(TEXT EXCERPT):
********************

DNN session API — libvmaf/dnn.h¶
The DNN surface in core/include/libvmaf/dnn.h lets callers load and run tiny ONNX models from C, either attached to a VmafContext (so DNN scores show up next to SVM scores in the normal VMAF report) or as a standalone session (luma-in / luma-out filter-style inference, no VmafContext required).
This is the runtime half of the tiny-AI surface; training lives in ai/. See ADR-0022 (ORT as the inference runtime) and ADR-0023 (the four user surfaces: CLI, C API, ffmpeg, training).
Availability check¶
Returns 1 if libvmaf was built with -Denable_dnn=enabled and ONNX Runtime is linked, 0 otherwise. When 0, every other entry point in dnn.h returns -ENOSYS. This is the cheap way to branch between DNN and classic-only build configs at runtime without wrapping every call in its own check.
Device config — VmafDnnConfig¶
typedef enum VmafDnnDevice {
VMAF_DNN_DEVICE_AUTO = 0,
VMAF_DNN_DEVICE_CPU = 1,
VMAF_DNN_DEVICE_CUDA = 2,
VMAF_DNN_DEVICE_OPENVINO = 3, /* OpenVINO GPU with CPU fallback */
VMAF_DNN_DEVICE_ROCM = 4,
VMAF_DNN_DEVICE_COREML = 5,
VMAF_DNN_DEVICE_COREML_ANE = 6,
VMAF_DNN_DEVICE_COREML_GPU = 7,
VMAF_DNN_DEVICE_COREML_CPU = 8,
VMAF_DNN_DEVICE_OPENVINO_NPU = 9,
VMAF_DNN_DEVICE_OPENVINO_CPU = 10,
VMAF_DNN_DEVICE_OPENVINO_GPU = 11,
} VmafDnnDevice;
typedef struct VmafDnnConfig {
VmafDnnDevice device;
int device_index; /* multi-GPU index; 0 for single-GPU/CPU */
int threads; /* CPU EP intra-op threads; 0 = ORT default */
bool fp16_io; /* request fp16 tensors when supported */
} VmafDnnConfig;
device = AUTO— tries CUDA, OpenVINO GPU, ROCm, CoreML, then CPU. OpenVINO NPU is intentionally explicit-only because small graphs can pay a noticeable NPU power-state latency floor.device = CPU— forces ORT's CPU execution provider.device = CUDA— triesCUDAExecutionProviderwhen the linked ORT build exports it. If CUDA EP append fails, the session falls back to CPU and still opens.device = OPENVINO— tries OpenVINOdevice_type=GPU, thendevice_type=CPU.device = OPENVINO_NPU/_CPU/_GPU— pins the OpenVINO EP to a singledevice_type(NPU,CPU, orGPU). Missing EP support or absent silicon still degrades to CPU through the common fallback.device = ROCM— triesROCMExecutionProvider, then falls back to CPU.device = COREML/_ANE/_GPU/_CPU— triesCoreMLExecutionProvider. The base selector lets CoreML choose compute units; the variants setMLComputeUnitstoCPUAndNeuralEngine,CPUAndGPU, orCPUOnly. Non-Apple ORT builds fall back to CPU.fp16_io— enables fp32-to-fp16 staging for model slots declared asFLOAT16. OpenVINO also receives theprecision=FP16EP option.threads = 0— lets ORT pick. Set explicitly when pinning affinity or benchmarking.

********************

(COLLECTED DATA):
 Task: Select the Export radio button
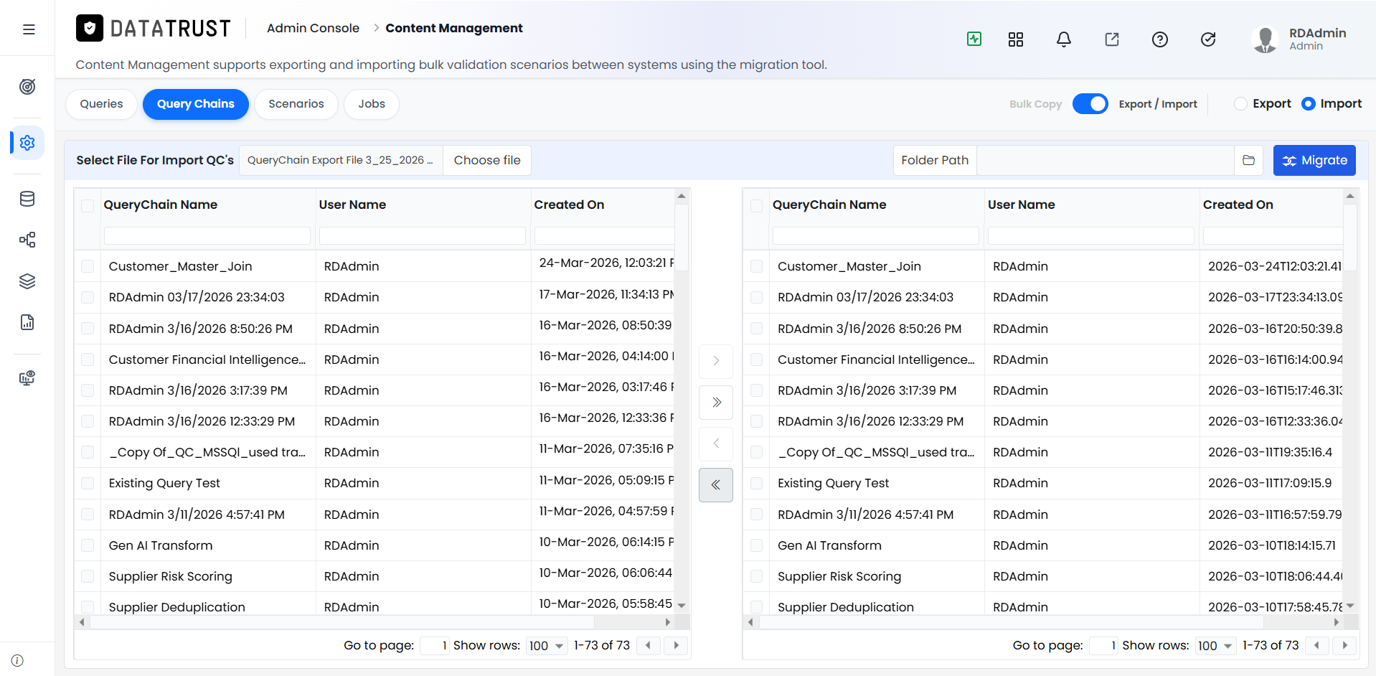coord(1240,104)
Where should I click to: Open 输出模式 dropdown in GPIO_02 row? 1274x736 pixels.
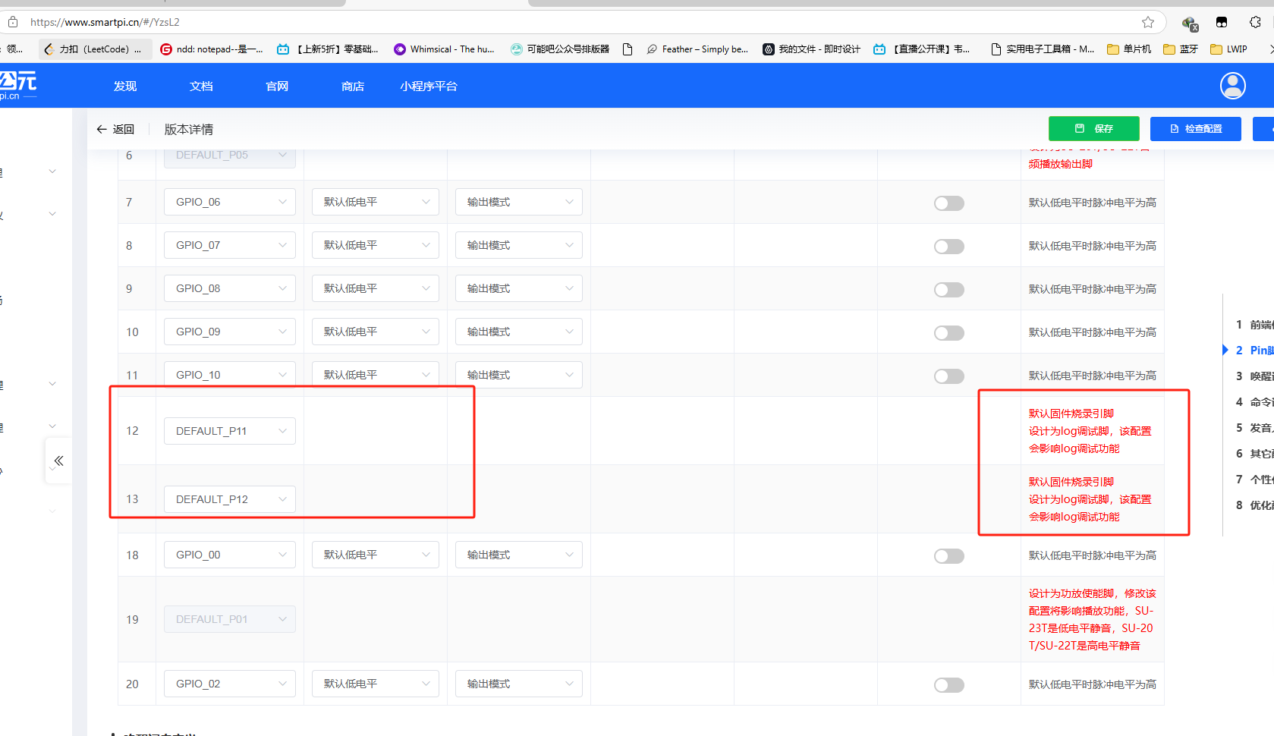[518, 684]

********************

(REQUESTS):
1 - Quote the libvmaf DNN API text word for word, everything from "This is the runtime" down to "API, ffmpeg, training).".
2 - Write the next part of the libvmaf DNN API text, picking up after its final sentence.
The material was taken from a separate source.

(ANSWERS PER TASK):
1 -
This is the runtime half of the tiny-AI surface; training lives in ai/. See ADR-0022 (ORT as the inference runtime) and ADR-0023 (the four user surfaces: CLI, C API, ffmpeg, training).

2 -
Pass NULL for cfg in any function that accepts one to use VMAF_DNN_DEVICE_AUTO with zero device index, zero threads, and no fp16 I/O.
Attached mode — vmaf_use_tiny_model¶
Register a tiny ONNX model on a live VmafContext. The model participates in the per-frame pipeline; its outputs appear in the report alongside SVM scores. Use this when you want "VMAF + tiny AI score" in the same run.
Returns:
0— success.-ENOSYS— built without DNN support.-EINVAL— bad args (nullctxoronnx_path).-ENOENT—onnx_pathdoes not exist or is not a regular file.-E2BIG— file exceeds the compile-time 50 MB cap (VMAF_DNN_DEFAULT_MAX_BYTES— defence against adversarial bloat; see ADR-0039). The historicalVMAF_MAX_MODEL_BYTESenv override was retired in T7-12.-ENOMEM— session allocation failed (ORT env, session options, or internal buffer allocation).- Negative
errnofrom the operator-allowlist walk if the model contains a banned op.
Equivalent CLI flag: --tiny-model <path> (usage/cli.md).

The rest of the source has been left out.